In the present study, BCCA occlusion for 30 min followed by 24 hours of reperfusion showed significant impairment of memory, demonstrated by increased transfer latency time 146 (Elevated plus maze test) and a marked decrease in muscle and grip strength (Locomotor activity, Hanging wire test and Inclined beam walking test), which were significantly attenuated by Urtica dioica pretreatment, suggesting the therapeutic potential of Urtica dioica against ischemia-reperfusion injury.
These findings are similar to earlier studies, which also reported motor and memory deficits in the animals following BCCA occlusion and reperfusion injury (Rehni and Singh, 2007; Zarruk et al., 2011). In support, several studies have reported the protective effect of natural compounds against ischemic-reperfusion induced neurobehavioral alterations. Our findings are also supported by the previous studies, where natural compounds reversed the ischemia-reperfusion injury induced neurobehavioral alterations, due to their antioxidant and anti-inflammatory potential (Choi et al., 2004; Saleem et al., 2006; Jiang et al., 2007).
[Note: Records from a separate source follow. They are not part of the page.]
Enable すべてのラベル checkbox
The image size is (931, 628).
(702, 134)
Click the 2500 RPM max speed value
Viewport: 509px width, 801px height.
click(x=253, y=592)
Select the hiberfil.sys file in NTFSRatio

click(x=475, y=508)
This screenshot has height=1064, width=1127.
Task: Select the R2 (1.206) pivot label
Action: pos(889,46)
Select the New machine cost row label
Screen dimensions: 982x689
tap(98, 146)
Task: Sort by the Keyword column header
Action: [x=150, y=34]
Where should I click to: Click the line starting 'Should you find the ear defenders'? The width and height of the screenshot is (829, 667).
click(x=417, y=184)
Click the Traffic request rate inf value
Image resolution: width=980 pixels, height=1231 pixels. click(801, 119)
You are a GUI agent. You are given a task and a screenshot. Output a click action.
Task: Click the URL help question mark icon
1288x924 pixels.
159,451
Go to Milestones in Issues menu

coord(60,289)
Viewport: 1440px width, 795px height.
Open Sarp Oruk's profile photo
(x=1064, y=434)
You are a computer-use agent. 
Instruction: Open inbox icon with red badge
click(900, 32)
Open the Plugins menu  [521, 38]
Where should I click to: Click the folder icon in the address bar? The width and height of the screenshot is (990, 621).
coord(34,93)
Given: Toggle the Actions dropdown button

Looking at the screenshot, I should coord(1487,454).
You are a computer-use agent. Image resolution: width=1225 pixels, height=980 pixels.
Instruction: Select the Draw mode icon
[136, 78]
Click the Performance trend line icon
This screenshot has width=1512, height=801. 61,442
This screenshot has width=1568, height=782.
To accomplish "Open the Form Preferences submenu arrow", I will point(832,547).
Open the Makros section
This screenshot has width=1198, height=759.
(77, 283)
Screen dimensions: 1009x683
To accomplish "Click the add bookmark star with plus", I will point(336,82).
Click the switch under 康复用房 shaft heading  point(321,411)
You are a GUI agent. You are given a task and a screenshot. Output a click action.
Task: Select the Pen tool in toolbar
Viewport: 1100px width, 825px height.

Cerebroprotective action of Urtica dioica observed in our study is strongly supported by previous studies conducted on Urtica dioica. Vafaee et al. (2012) reported the protective effect of the immunomodulary drug Setarud, containing extracts of Rosa canina, Urtica dioica and Tanacetum vulgare, supplemented with selenium against ischemic cerebral damage. It has been shown to reduce cerebral infarct volume, and improve the motor function of rats with cerebral ischemia (Vafaee et al., 2012).
Conclusion
Urtica dioica showed cerebroprotective potential by limiting the infarct size in ischemia reperfusion injured rats. In this experiment we found that Urtica dioica showed dose dependent cerebroprotective effect with the selected doses of 0.2, 0.8 ml/kg. Marked impairment of memory and motor co-ordination in parallel to the significant increase in the infarction size was observed after BCCA occlusion for 30 min followed by 24 hours reperfusion in rats. Pretreatment with Urtica dioica significantly and dose dependently attenuated ischemia-reperfusion induced neurobehavioral alterations in the rats. Present study suggests the protective effect of Urtica dioica and its therapeutic potential against ischemia-reperfusion induced neurobehavioral alterations in rats.
Conflicts of interest
The authors declare that there are no conflicts of interest regarding the publication of this paper.
Acknowledgments
G. Pulla Reddy College of Pharmacy, Hyderabad for supporting and permitting to do this study.
Financial support
The authors declared no financial support.